Als während der OP sein privates Telefon klingelt, das Etienne wie alle anderen in einer Schublade verstaut hat, bittet er seine OP-Assistentin Beatriz nachzusehen, wer da stört. ‚Maman‘, antwortet die kurzerhand. ‚Oh, könnten Sie da bitte rangehen? Das ist nicht normal, dass sie mich um diese Zeit anruft, die weiß ja, dass ich im Krankenhaus bin.‘ Etwas unsicher spricht Beatriz also mit Etiennes Maman. Zum Glück nichts ernstes. ‚Sagen Sie ihr, dass ich mich nachher bei ihr melde!‘, beendet Etienne die Angelegenheit kurzerhand und wendet seine volle Aufmerksamkeit wieder seinem Patienten zu.

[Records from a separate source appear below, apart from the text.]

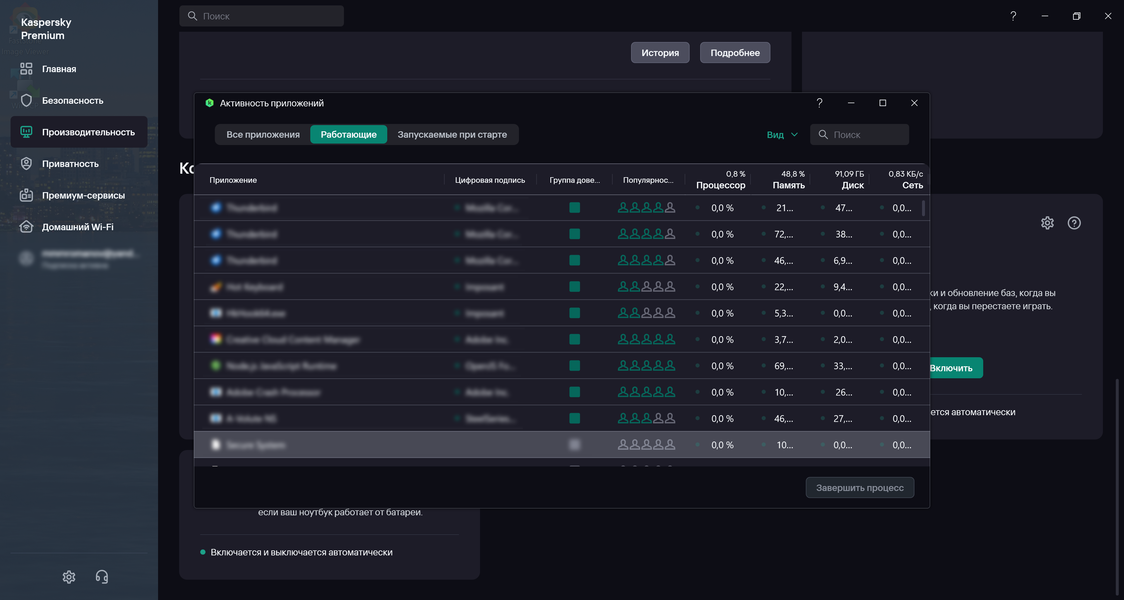Open Приватность section icon in sidebar
1124x600 pixels.
pyautogui.click(x=27, y=163)
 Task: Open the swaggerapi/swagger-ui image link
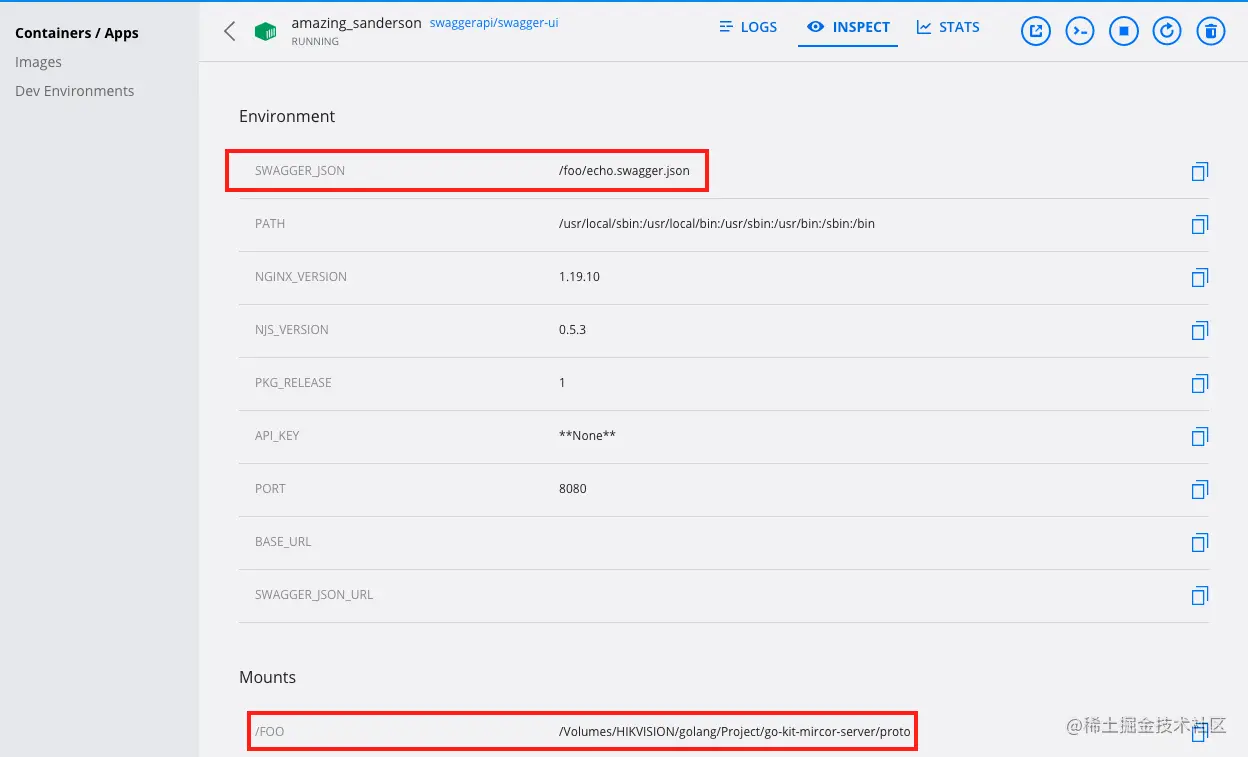tap(494, 23)
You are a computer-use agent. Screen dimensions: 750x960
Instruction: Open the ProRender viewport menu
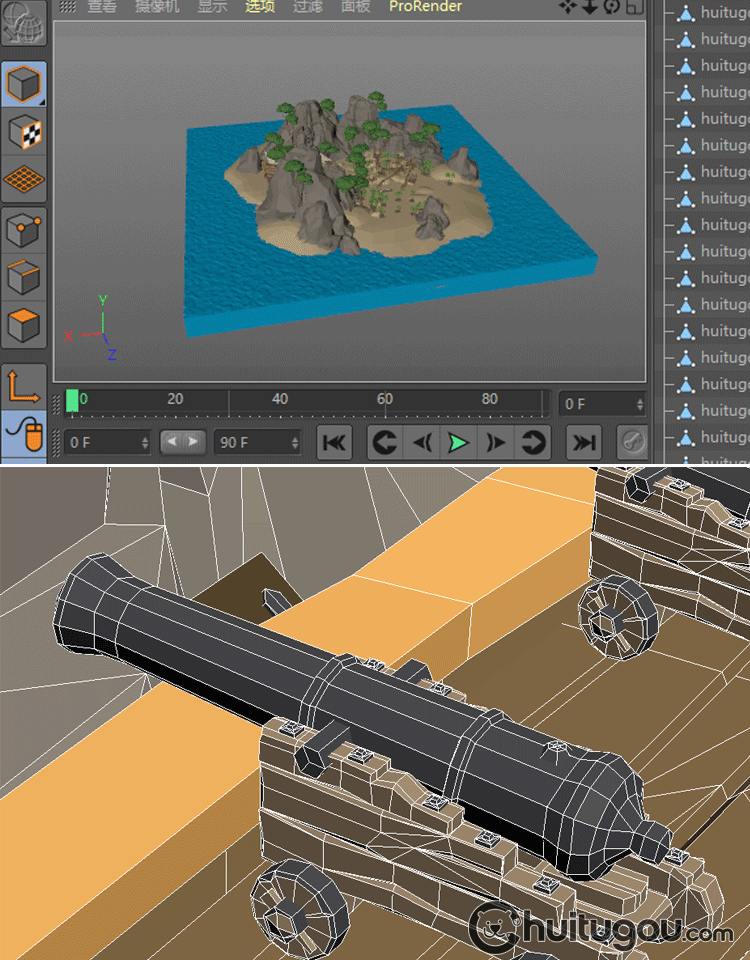point(425,7)

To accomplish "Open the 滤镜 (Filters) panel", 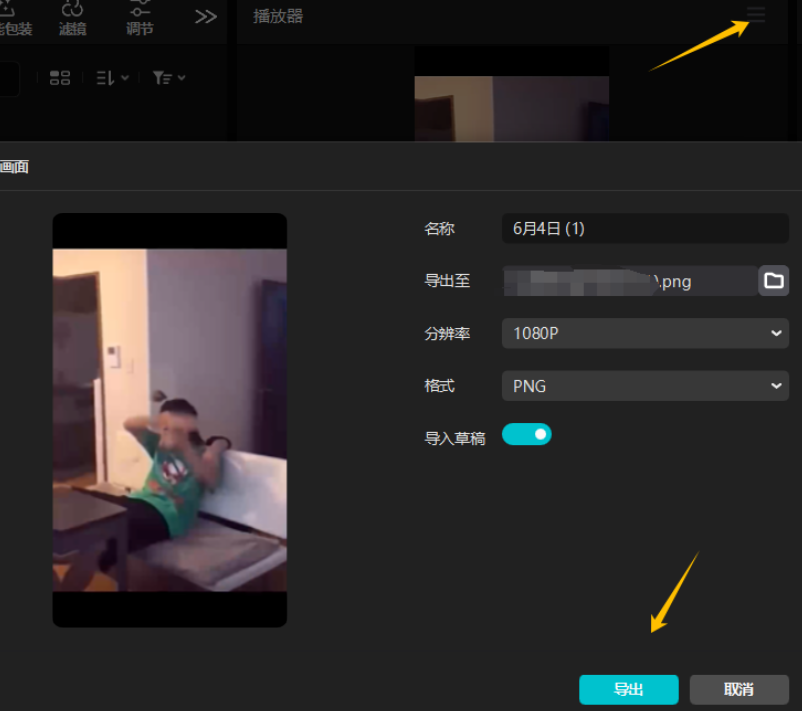I will point(72,19).
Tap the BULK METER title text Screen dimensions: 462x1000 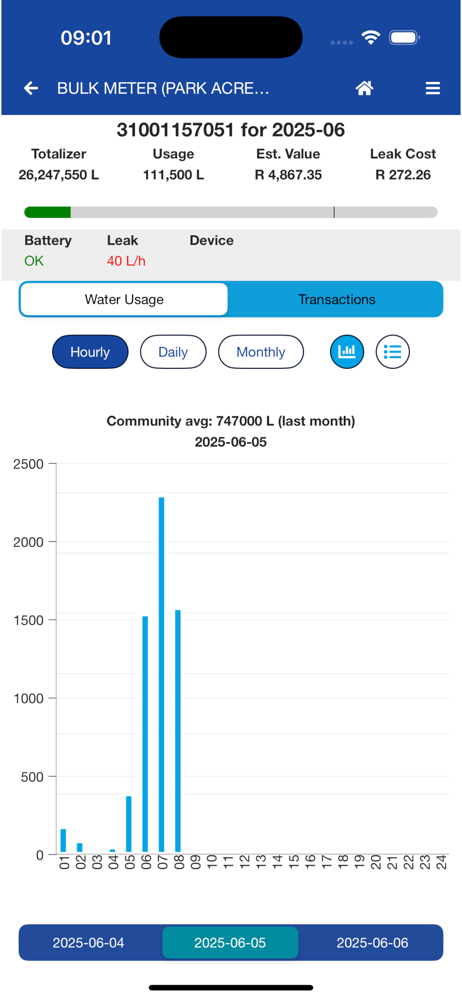click(x=163, y=89)
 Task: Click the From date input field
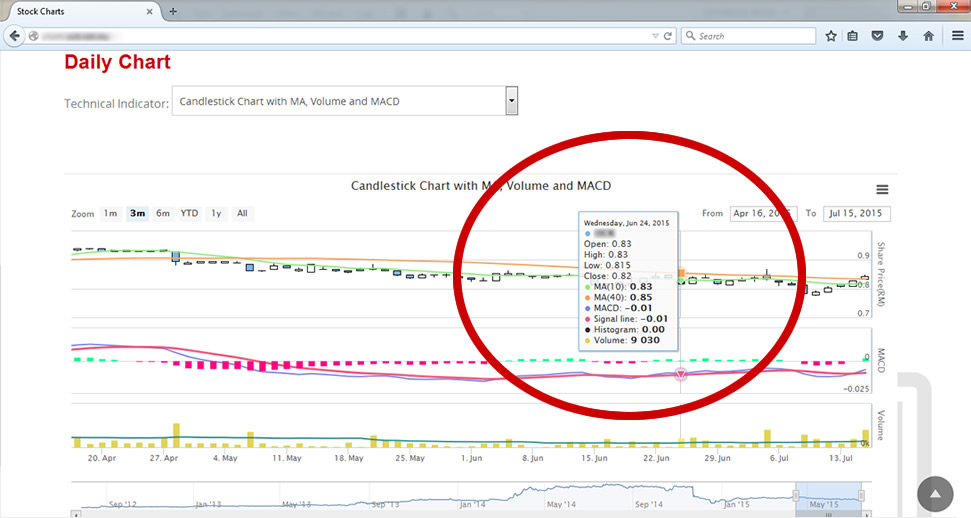pyautogui.click(x=761, y=213)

In der Uniklinik sind Ärzte gleichzeitig Mentoren für uns Studenten

Auch am nächsten Morgen geht es kurz um seine Mutter. Und zwar als Etienne einem meiner Kommilitonen ein deutliches Zeichen gibt, dass eine kurze Hose unter dem Arztkittel ein absolutes ‚No-Go‘ ist: ‚Überleg‘ dir einfach, was deine Maman dazu sagen würde, wenn sie von einem Mediziner mit nackten Beinen behandelt würde. Ich weiß, was meine sagen würde. Obwohl nein, sie würde nichts sagen. Meine Maman würde das ganze umkommentiert lassen, aber sie würde sich ihren Teil denken.‘ Patrick nickt etwas verschämt, ’nicht seriös genug? Ok. Kommt nicht wieder vor.‘ Irgendwie hat er Glück, dass der Kommentar nicht von einem der älteren Chefs kam. Denn Etienne ist zwar nicht minder ernst zu nehmen und genau wie die anderen einer unserer Chefs, aber dadurch, dass er uns nicht schon mehrere Jahrzehnte voraus ist, sondern vermutlich noch nicht einmal eins, ist das Verhältnis etwas lockerer. Seine Art, uns anzulernen, ist entspannter als die der anderen Ärzte: Der alten Hasen 45+ und der beiden Frauen Anfang 30, die äußerst streng sind mit den Studenten. Weil sie überarbeitet sind oder weil sie zeigen wollen, dass sie ernst zu nehmen sind, ich weiß es nicht.

Wie gut, dass das Team so bunt durchmischt ist. Und dass es zwischendurch etwas zu lachen gibt!